Sınıf arkadaşını, komşusunu hatta internetten bulduğu arkadaşı dost etmeye çalışanlara sözüm.
Komşumuzda, iş arkadaşımız da dostumuz olacak tabii. Lakin kendi kardeşiyle, anne babasıyla, teyze kızıyla, amca oğluyla konuşmayıp, yabancı insanlarda dostluk arayanlara sözüm.
Yolda lastiğin patlasa babanı ara. Cenazen olduğunda kardeşin girsin tabutun altına, Pijamalarını eşin giydirsin ameliyat olduğunda.

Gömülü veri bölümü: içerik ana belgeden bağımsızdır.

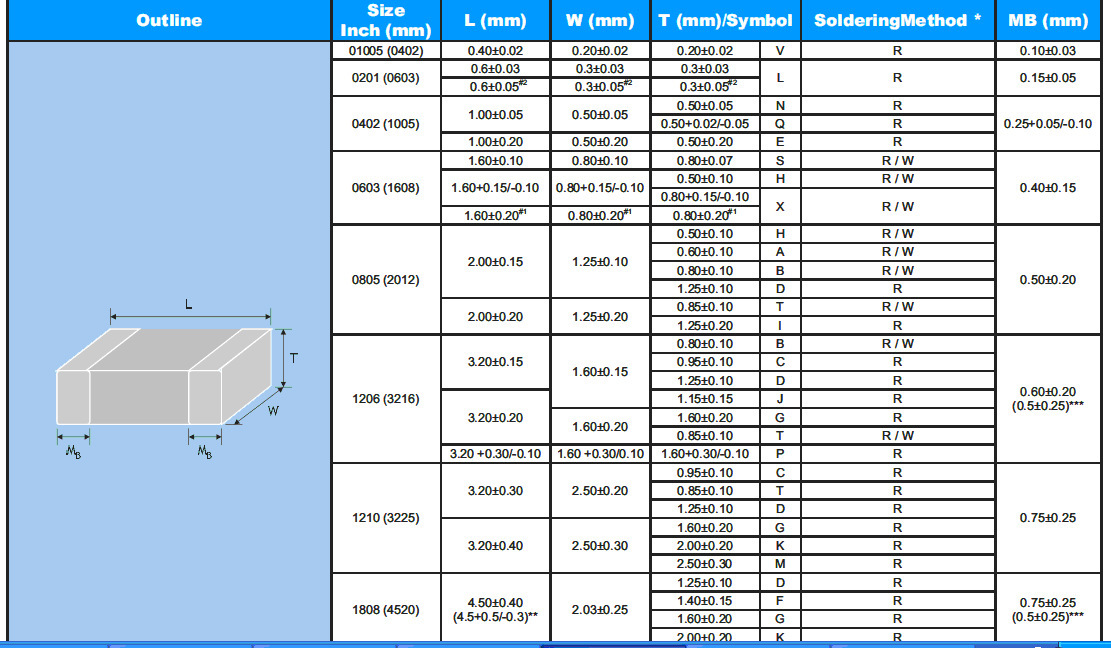
Task: Click the 0805 (2012) size cell
Action: (x=386, y=280)
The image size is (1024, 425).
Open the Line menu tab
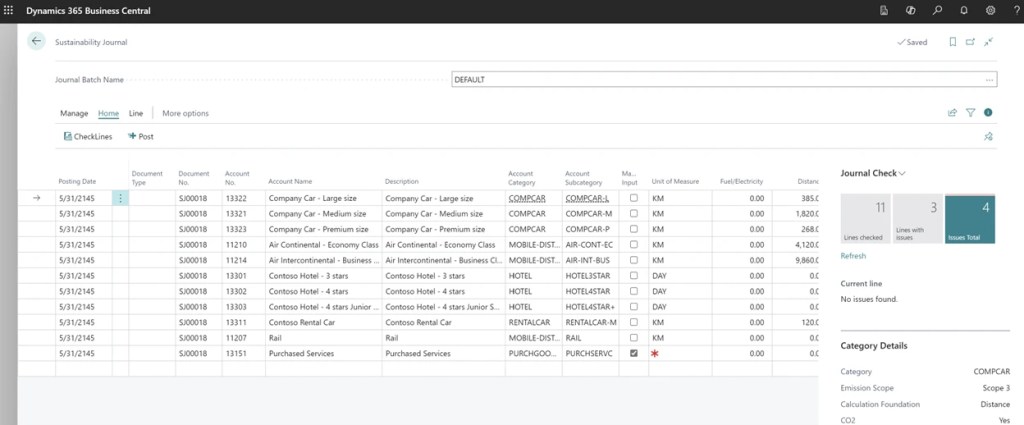point(136,113)
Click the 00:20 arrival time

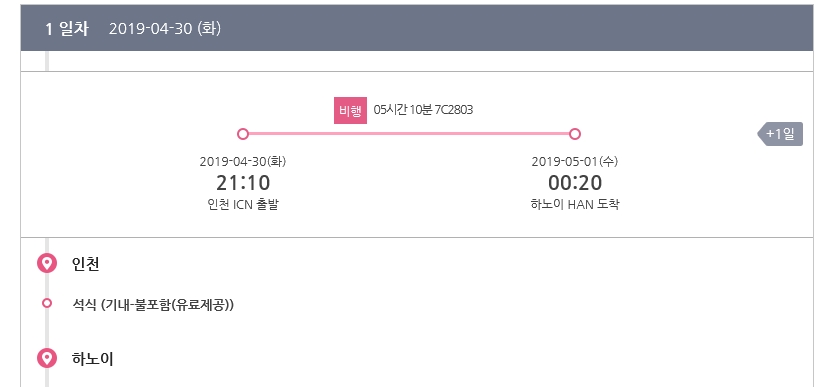pyautogui.click(x=575, y=183)
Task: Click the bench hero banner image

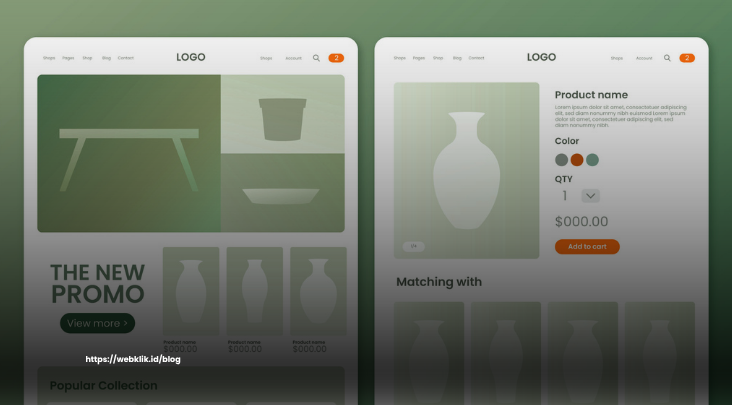Action: click(129, 154)
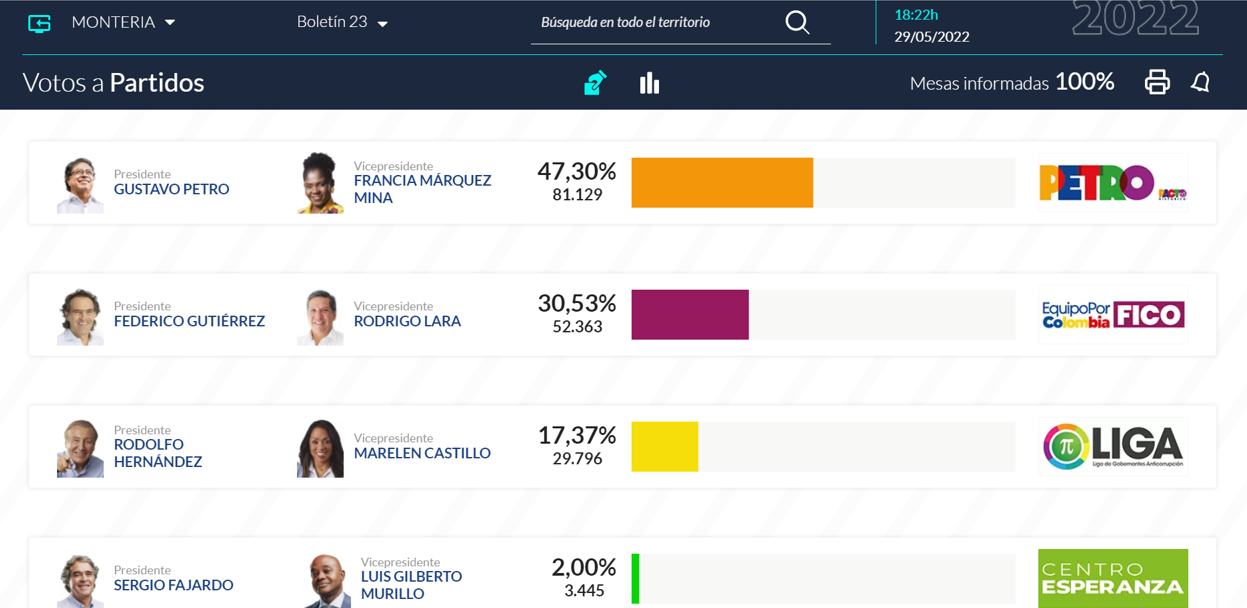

Her ne olursa olsun, yersiz ve zamansız evlat olsun kapınızda.
Düğünün de en büyük altını kardeşin taksın, kapının önünde annen, baban misafirleri karşılasın.
Bırakın sokak, sokak- internet, internet arkadaş aramayı.
Oturma odasında uzanan babana bak
Tuvaleti paylaşamadığın kardeşine bak.
Mis kokulu annene bak.
Seni her şartta kabul eden eşe bak.
Zamanında altını bağladığın evlada bak.
Evlerinde yattığın teyzene, halana, amcana ve onların evlatlarına bak.
Dost yakınında, önce yakınlarına bak.